• INPUT MATERIAL
───

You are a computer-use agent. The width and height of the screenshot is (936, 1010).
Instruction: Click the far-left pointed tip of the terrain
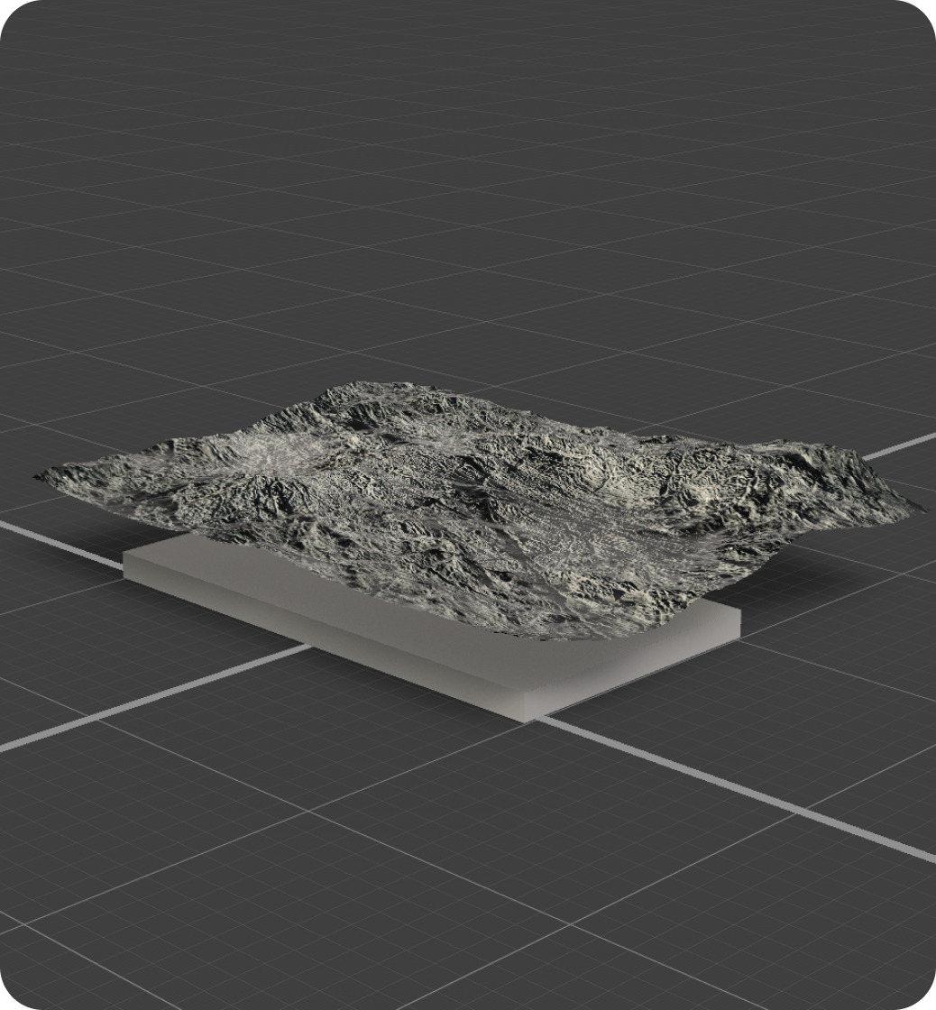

───

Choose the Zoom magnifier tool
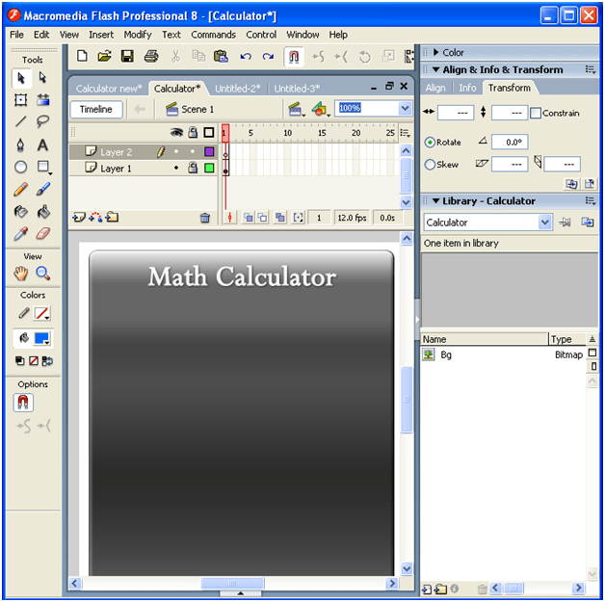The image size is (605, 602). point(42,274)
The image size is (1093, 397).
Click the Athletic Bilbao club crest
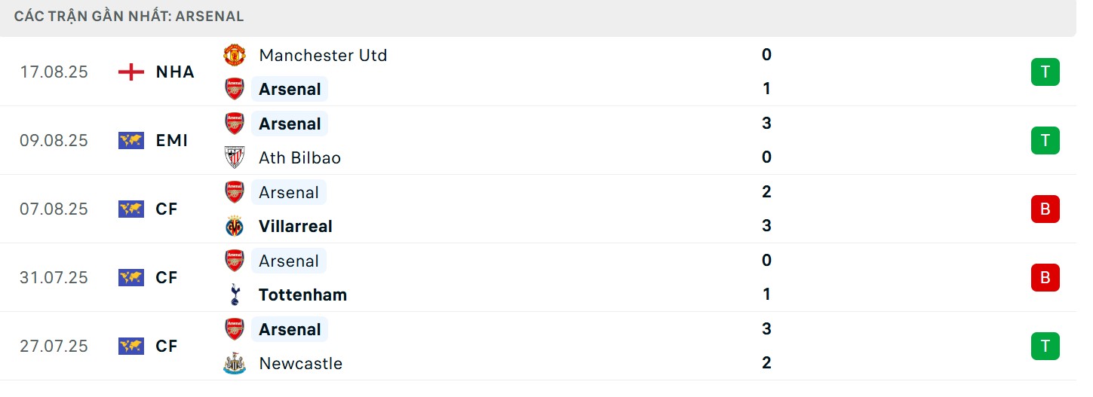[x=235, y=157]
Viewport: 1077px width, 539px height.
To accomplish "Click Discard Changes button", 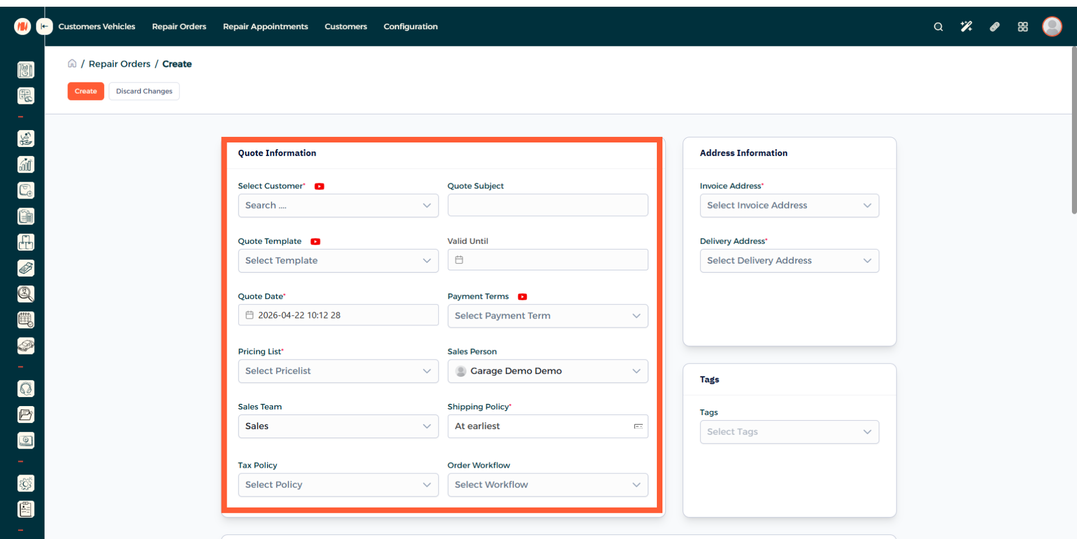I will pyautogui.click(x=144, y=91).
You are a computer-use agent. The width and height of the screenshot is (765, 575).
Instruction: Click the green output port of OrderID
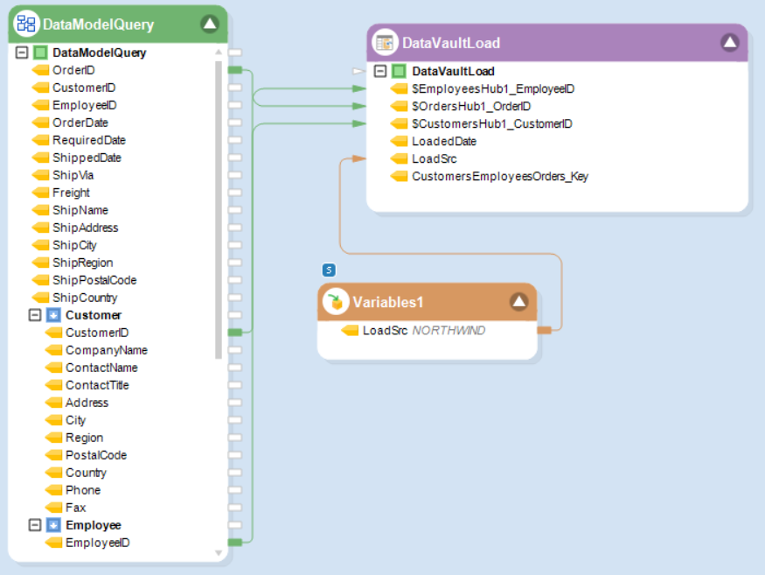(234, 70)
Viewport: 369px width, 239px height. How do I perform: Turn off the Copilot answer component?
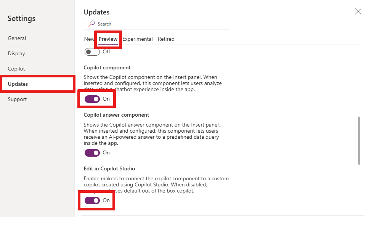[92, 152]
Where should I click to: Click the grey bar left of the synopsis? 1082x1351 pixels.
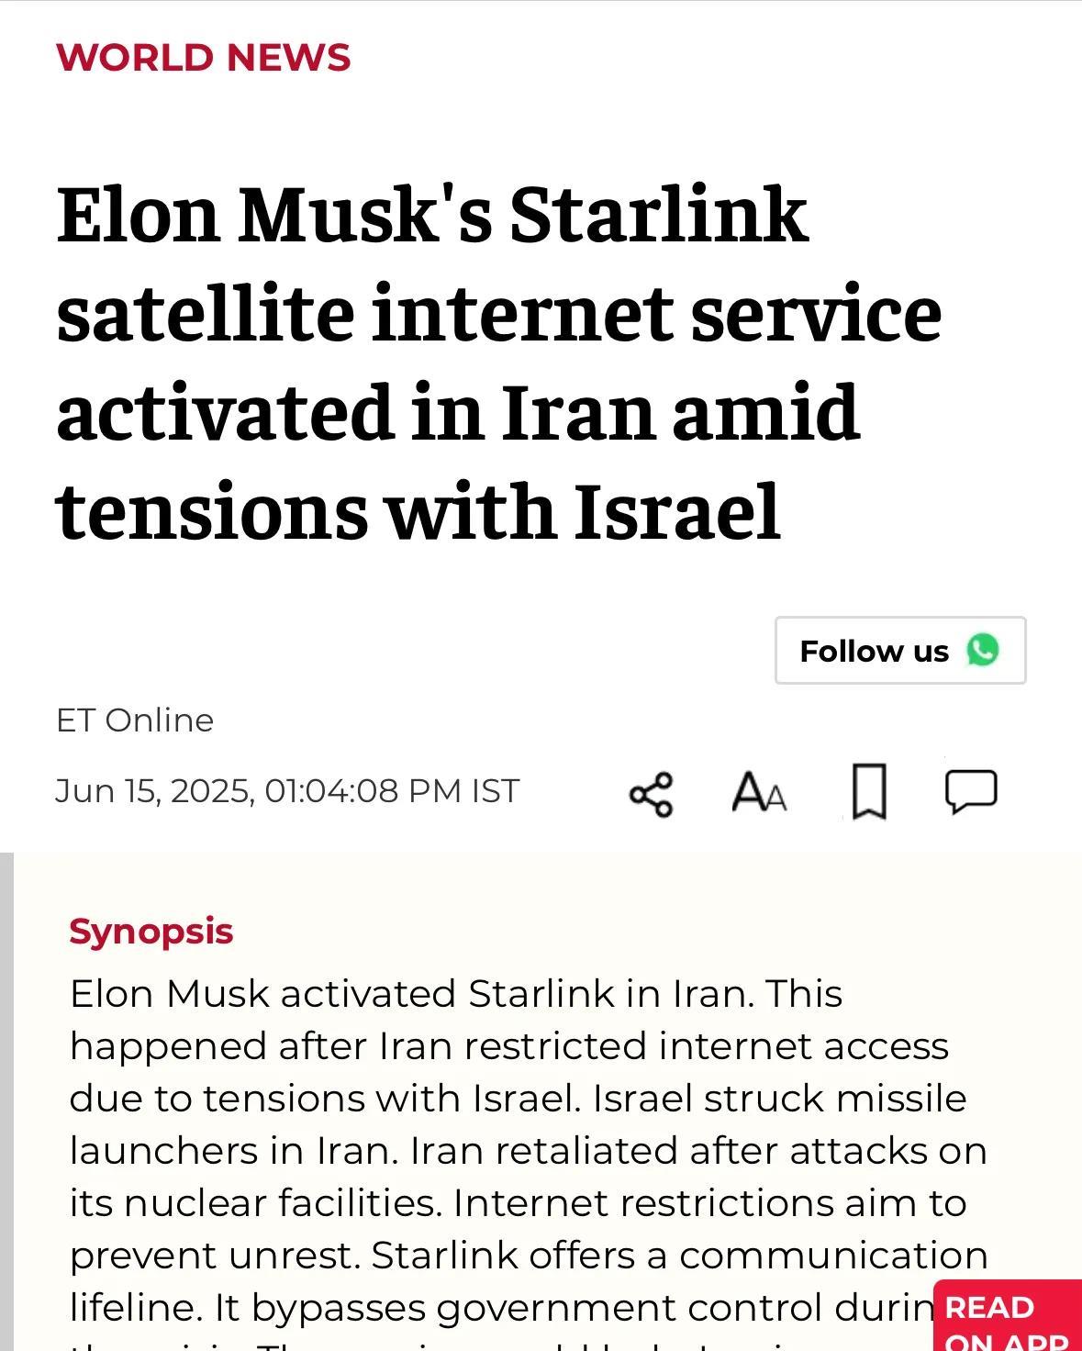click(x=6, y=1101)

───

• TASK OBJECTIVE
Find where the line with "is (936, 1010)." sits in the material above, then copy exactly from it through the line with "Instruction: Click the far-left". Add no other line.

• OUTPUT OF THE EXERCISE
You are a computer-use agent. The width and height of the screenshot is (936, 1010).
Instruction: Click the far-left pointed tip of the terrain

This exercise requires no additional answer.